Signal Watermark on Large Language Models

TL;DR

This paper proposes a watermarking method embedding a specific watermark into the text during its generation by LLMs, based on a pre-defined signal pattern, which ensures the watermark's invisibility to humans but also maintains the quality and grammatical integrity of model-generated text.

Abstract

As Large Language Models (LLMs) become increasingly sophisticated, they raise significant security concerns, including the creation of fake news and academic misuse. Most detectors for identifying model-generated text are limited by their reliance on variance in perplexity and burstiness, and they require substantial computational resources. In this paper, we proposed a watermarking method embedding a specific watermark into the text during its generation by LLMs, based on a pre-defined signal pattern. This technique not only ensures the watermark's invisibility to humans but also maintains the quality and grammatical integrity of model-generated text. We utilize LLMs and Fast Fourier Transform (FFT) for token probability computation and detection of the signal watermark. The unique application of signal processing principles within the realm of text generation by LLMs allows for subtle yet effective embedding of watermarks, which do not compromise the quality or coherence of the generated text. Our method has been empirically validated across multiple LLMs, consistently maintaining high detection accuracy, even with variations in temperature settings during text generation. In the experiment of distinguishing between human-written and watermarked text, our method achieved an AUROC score of 0.97, significantly outperforming existing methods like GPTZero, which scored 0.64. The watermark's resilience to various attacking scenarios further confirms its robustness, addressing significant challenges in model-generated text authentication.

Figures (9)

• Figure 1: This figure illustrates two samples: one without a watermark and the other embedded with a watermark, both generated by the text-davinci-003 td003 model. Both samples are produced by the text-davinci-003 model. The Perplexity (PPL) scores, calculated by the same model. It indicate that even with the watermark embedded, the text maintains a regular text quality, similar to high-quality human-written texts.
• Figure 2: This figure illustrates an example of embedding a signal watermark while generating text by LLMs. The black box displays our top 5 token candidates pool, and the temperature is set to 0. When the model generates text with no watermark, it consistently selects the token with the highest probability as the next token when no specific pattern is followed, as indicated in blue. Meanwhile, when the model generates watermark text using the same prompt, we have a pre-defined pattern sampling from sin(x), dictating the rank of the token to be selected from token candidates pool.
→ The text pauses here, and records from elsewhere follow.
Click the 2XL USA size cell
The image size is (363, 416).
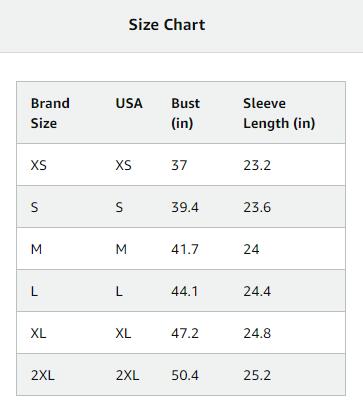click(127, 375)
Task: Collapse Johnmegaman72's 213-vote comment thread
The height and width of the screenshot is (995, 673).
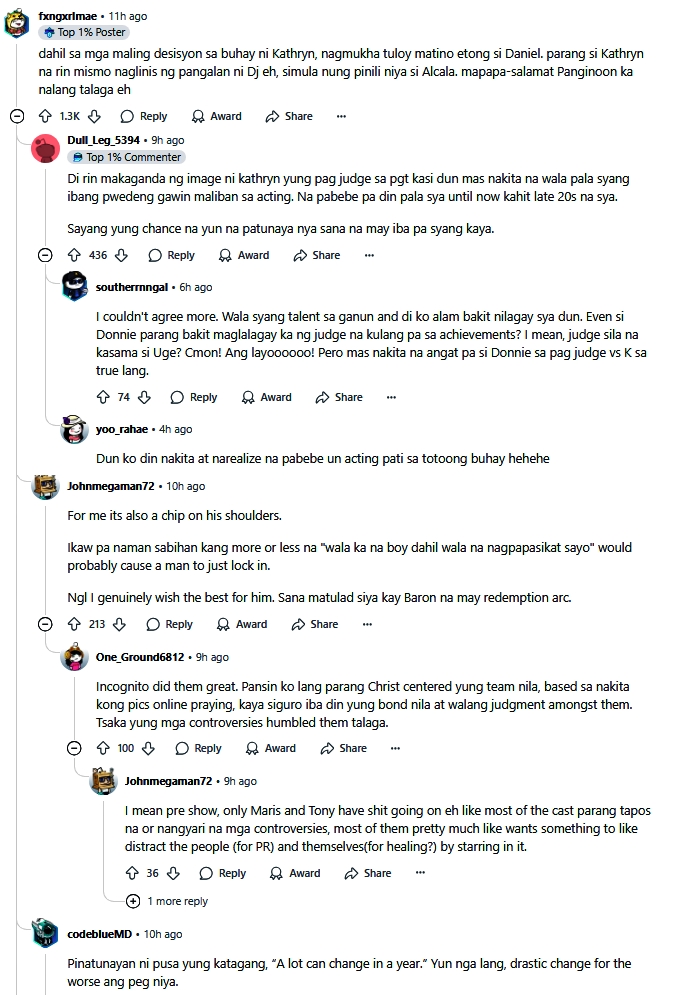Action: [x=44, y=624]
Each time a next token is generated, it was chosen according to this pattern, shown in orange. Higher temperatures would perturb this sampling process, leading the model to select tokens that deviate from the most probable one. For examples of text generation at different temperatures, please see Appendix A.
• Figure 3: We perform Token Probability Re-computation on model-generated text and utilize Fast Fourier Transform (FFT) for watermark detection. 'Real completion' refers to human-written text following the prompt, while 'No watermark' and 'Watermark' are texts generated by the model with same prompt. In (a) part of this figure, Pattern represents in a sinusoidal signal with a period of 10 and 10 samples per period. The upper blue waveform of Real completion, No Watermark (NW), and Watermark (W) shows the rank of the actual token within its candidate pool after the re-computation process. The lower green waveform indicates the log probability value of the current token. In the 'Watermark' plot, we can observe a periodic waveform similar to the pre-defined pattern. In (b) part, it presents the frequency spectrum obtained from applying FFT to the blue waveform in (a). In the FFT on W spectrum, a peak frequency of signal watermark is observed, which corresponds to the pre-defined pattern frequency in the FFT on pattern, highlighted by a red dot at the position of 0.1. In contrast, the spectrum from FFT on Real completion and FFT on NW do not show the same peak frequency. This method of calculating the frequency spectrum via FFT enables the detection of the watermark's presence.
• Figure 4: Impact of Temperature on Watermark Detection Accuracy and Average PPL for two models: (a) OPT-1.3b (b) text-davinci-003. In scenarios with higher temperature settings, text-davinci-003 maintains a relatively high accuracy rate. In contrast, OPT-1.3b, while outperforming at lower temperatures, exhibits a more significant drop in accuracy as the temperature increases. This difference highlights the distinct response of each model to variations in temperature, particularly impacting their performance in watermark text detection.
• Figure 5: Impact of Signal Amplitude on Watermark Detection Accuracy and Average PPL for two models: (a) OPT-1.3b (b) text-davinci-003. For both models, increasing the Signal Amplitude results in a rise in perplexity, thereby reducing text quality. However, this adjustment concurrently enhances the accuracy of watermark detection. This phenomenon illustrates a trade-off between text quality and the effectiveness of watermark detection influenced by Signal Amplitude.